Sharon, the wife, was on in the mornings with me. When I first saw her I didn't think much—she seemed a little overweight, kind of plain looking, cat green eyes set too close together. I was relieved because I have this problem with women where I get between them and their men. I swear I don't know what it is. Well, what it is, I guess I like the action. I like to magnify the conflict and watch the drama because otherwise it's a goddamn bore. Life, I mean. So I was relieved, sort of—she was not my type. But then, the days went by, soon it was October when the sky turns to slate in Montana and drops down on your shoulders. The sameness of the days made me notice little things, like she was working herself for me, turning herself out—heels in the morning—skirts with buttons she would undo up to the thigh, see-through blouses, plenty of make-up and lipstick caked like blood, hair pulled away from her face. I began to see she was hotter than I first thought.

One afternoon she knocks on my door, foxy in her slit skirt. I'm out of the shower on my way to take my nap—towel round my waist. She tells me she has fresh linens for me—holds the sheets to her breasts. She squeezes past me into my room and drops them on the bed. So when she turns around, I do what she wants—pull her to me, kiss her like it matters. She backs me right into the bathroom beside my bed. I'm a little confused, but I pull her skirt up anyway and lift her up on the edge of the sink. She pulls her panties to one side with one hand and reaches for me with the other—yanks off the towel and pulls me to her by my dick. She's ready and wet. "Give it to me, Roy, fuck me," she says and I lift her off the sink and hold her, big as she is, just the way I like them. She is full of filthy talk. I fuck her till I come and remain hard; she comes and I come again. And for that brief moment we erase that gray Montana sky and block the rancid smell of the saw mill and, with the odor of sweat and sex, fade into each other.

Those days I trusted my body to tell me what was right. I believed that words could lie, looks were put on and actions were deceptive. Our bodies, I thought, were all we had. I trusted her smell and the coarse texture of her skin, the blond hair between her legs, the feel of her tongue pushing against mine.

Things went on between me and her for months before Mike finally opened his eyes and smelled the java. I literally had to console the big guy; he wept like a baby in my arms. He told me he didn't deserve her and he just wanted her to be happy. It was pathetic. The next day, Sharon and I took the bus to Seattle.
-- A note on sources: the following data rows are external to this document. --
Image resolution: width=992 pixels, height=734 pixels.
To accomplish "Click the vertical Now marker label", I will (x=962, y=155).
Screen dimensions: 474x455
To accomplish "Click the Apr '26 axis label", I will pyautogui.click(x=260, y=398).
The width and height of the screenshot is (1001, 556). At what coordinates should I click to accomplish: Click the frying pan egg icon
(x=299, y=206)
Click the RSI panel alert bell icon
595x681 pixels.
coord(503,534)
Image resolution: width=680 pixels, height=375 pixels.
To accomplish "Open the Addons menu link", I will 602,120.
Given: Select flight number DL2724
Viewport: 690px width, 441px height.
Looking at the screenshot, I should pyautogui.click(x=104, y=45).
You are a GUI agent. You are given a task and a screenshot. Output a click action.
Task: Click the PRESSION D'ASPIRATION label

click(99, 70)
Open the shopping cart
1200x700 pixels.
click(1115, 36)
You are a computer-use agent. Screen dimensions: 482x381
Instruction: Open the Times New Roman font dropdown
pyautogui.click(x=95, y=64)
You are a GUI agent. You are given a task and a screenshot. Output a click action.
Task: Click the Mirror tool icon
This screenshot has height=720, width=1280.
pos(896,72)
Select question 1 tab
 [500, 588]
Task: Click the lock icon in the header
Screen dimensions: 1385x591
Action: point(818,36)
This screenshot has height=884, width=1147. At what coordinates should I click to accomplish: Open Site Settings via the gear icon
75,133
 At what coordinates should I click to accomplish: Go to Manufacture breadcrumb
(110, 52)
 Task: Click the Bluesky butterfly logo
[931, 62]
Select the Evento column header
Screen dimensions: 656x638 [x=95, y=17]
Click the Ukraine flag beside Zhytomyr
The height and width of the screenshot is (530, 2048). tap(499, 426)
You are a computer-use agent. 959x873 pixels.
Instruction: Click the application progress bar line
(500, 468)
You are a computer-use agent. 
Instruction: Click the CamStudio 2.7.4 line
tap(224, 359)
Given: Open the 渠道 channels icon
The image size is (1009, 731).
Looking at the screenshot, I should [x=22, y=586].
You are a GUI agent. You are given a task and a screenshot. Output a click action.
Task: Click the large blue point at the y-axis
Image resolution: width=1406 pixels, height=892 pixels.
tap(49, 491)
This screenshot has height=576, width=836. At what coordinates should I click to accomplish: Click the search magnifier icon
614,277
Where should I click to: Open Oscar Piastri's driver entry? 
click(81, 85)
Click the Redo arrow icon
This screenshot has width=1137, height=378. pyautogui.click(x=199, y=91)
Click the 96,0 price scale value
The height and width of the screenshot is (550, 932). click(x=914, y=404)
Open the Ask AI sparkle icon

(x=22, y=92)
We rented a house on this island in the Sound —Bainbridge, Island. Both of us worked in a bar in the city. I was a bartender and she was a waitress. We did this for almost a year and for a while, for months, it was good between us —just like it was that first day in my room in Missoula, Montana. But slowly what was between us smeared like lipstick and wore off. She caught me with a waitress in the coat-check room. I caught her with two bartenders in a Cadillac in the parking lot. I pulled one of them out of the car and smashed his head through the side window. The other one popped open the glove compartment, pulled out a long-necked 22 and shot me in the face. Call me lucky, the bullet went through my cheek and tore a hole in my ear.

I remember waking up in the hospital with Sharon holding my hand. We made up and stayed together for about a month, but we were just pretending—it was no good. One day I came home and found a note. She had taken the bus back to Missoula. That's when I began to see I couldn't trust my body any more.

It took many years of bad experiences to change. Now, I put my trust in Mind. I learned to think it through because the body can betray you like a brother.  Though matter can think, we can outthink it. And that's what I aim to tell the parole board next month. And this time, I believe they'll set me free.